Dans la suite de nos article sur les allergies, je vous proposons un guide sur le diagnostic l’allergie aux protéines de lait de vache, basé sur mon expérience personnelle mais aussi sur des lectures scientifiques.
La première bataille pour un parent avec en bébé ayant une allergie aux protéines de lait de vache (APLV) est d’obtenir un diagnostic. Entre les médecins peu informés, les différentes versions de l’APLV et le jargon médical, cela prend du temps et complique une période qui est déjà loin d’être simple, comme je le partage dans un article précédent. Dans cet article je vais reprendre le processus de diagnostic.
Pour comprendre comment on détecte l’APLV, il faut d’abord comprendre ce qu’est l’APLV, et ses deux formes.
Les PLV ou Protéines de Lait de Vache
Les PLV sont un ensemble de protéines de grosses tailles. Il en existe plus d’une vingtaine, telles que les caséines ou la beta-lacto-globuline. Elles se trouvent dans le lait de vache, mais certaines aussi dans le lait de chèvre ou de brebis. Tous les produits laitiers (lait, beurre, yaourt, crème, etc.) ainsi que le lait artificiel pour les biberons (sauf lait spécialisé en pharmacie) en contiennent. Une mère allaitante mangeant un produit contenant du lait transmet, sans le savoir, les PLV dans son lait maternel.
Les formes de l’APLV
Comme toute allergie, l’APLV est une réaction immunologique excessive et anormale au contact d’une substance étrangère, ici les PLV.
Il existe deux formes pour l’APLV.
- L’APLV induite par des anticorps de type IgE (IgE médiée). Cette forme, moins courante, est la plus sévère. L’enfant produit des anticorps, les immunoglobulines E (IgE), qui attaquent les PLV. Ceci entraîne des réactions allergiques “classiques” immédiates : choc anaphylactique, vomissement, réaction cutanée, diarrhées, douleurs abdominales, asthme, etc. Cette réaction a lieu rapidement:pendant le repas ou dans l’heure qui suit.
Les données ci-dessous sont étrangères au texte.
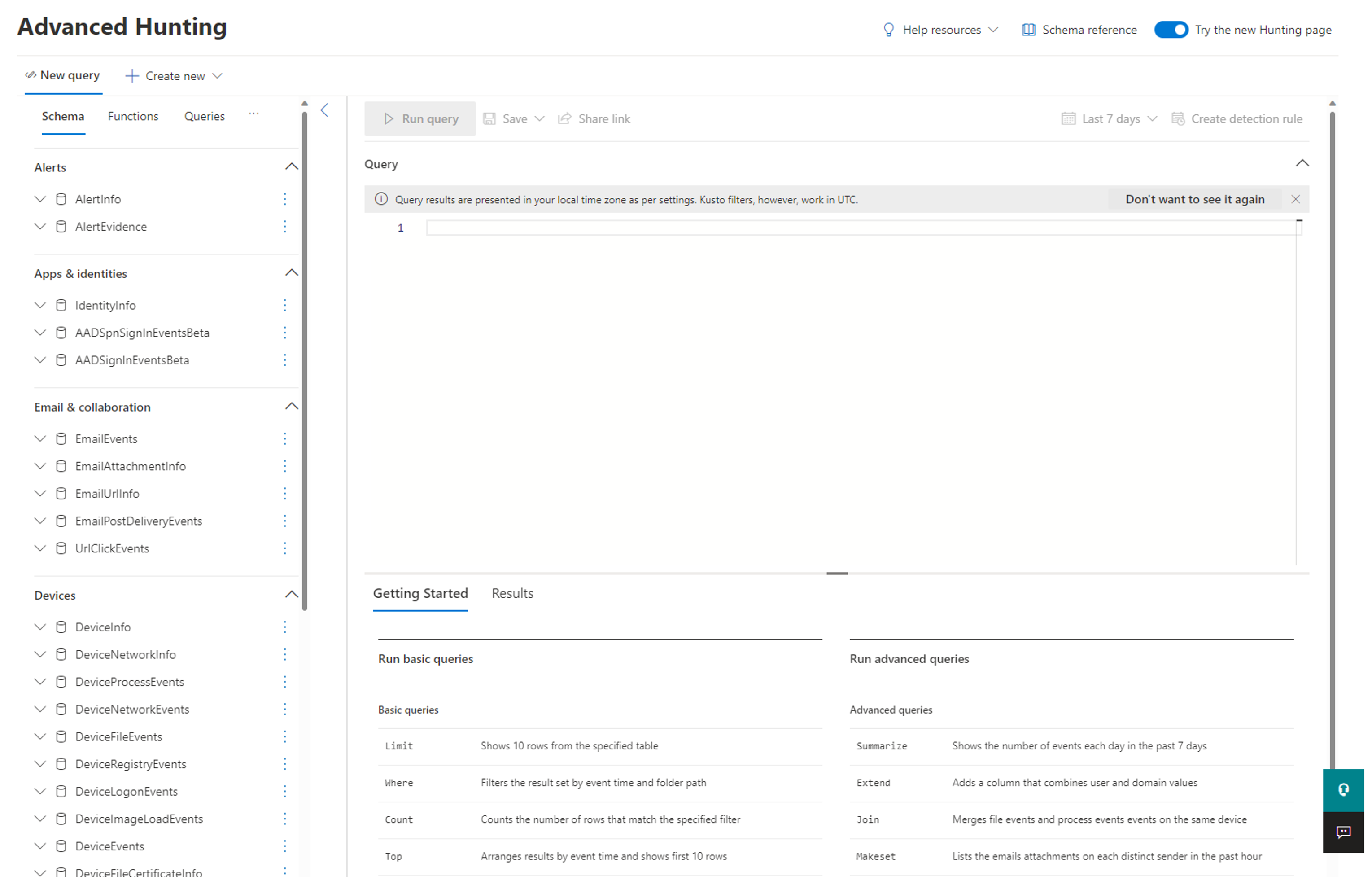The height and width of the screenshot is (885, 1372).
Task: Collapse the Alerts schema section
Action: (291, 166)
- L’APLV non induite par des anticorps de type IgE (non IgE médiée). La forme non induite par les IgE est plus courante mais plus difficile à diagnostiquer. Dans cette forme, il n’y a pas de production d’anticorps; certains médecins parlent donc d’intolérance alimentaire. Les réactions sont moins spécifiques(rougeurs, eczéma, maux de ventre) et sont retardées par rapport à l’ingestion des produits laitiers. Cette forme est souvent associée à un reflux gastro-œsophagien (RGO). Puisque le reflux provoque des symptômes similaires (pleurs, inconfort lors des tétées), cela complique le diagnostic.
Attention l’intolérance au lactose n’est pas une forme d’APLV. Diagnostics et solutions proposées sont différents.
Test de l’APLV
Pour tester l’APLV, on utilise des tests, semblables aux autres allergies:
- Test cutané ou Skin prick test (SPT) : Une goutte de lait est injectée sous la peau et la réaction est immédiatement observée. Une réaction cutanée va indiquer une allergie. Ce test ne permet de détecter que les réactions immédiates.
- Patchs : Un patch qui contient des protéines de lait est collé et laissé sur la peau. Le patch est ensuite observé plus tard (potentiellement au bout de plusieurs jours) pour observer une possible réaction cutanée. Ce test permet donc de détecter des réactions retardées.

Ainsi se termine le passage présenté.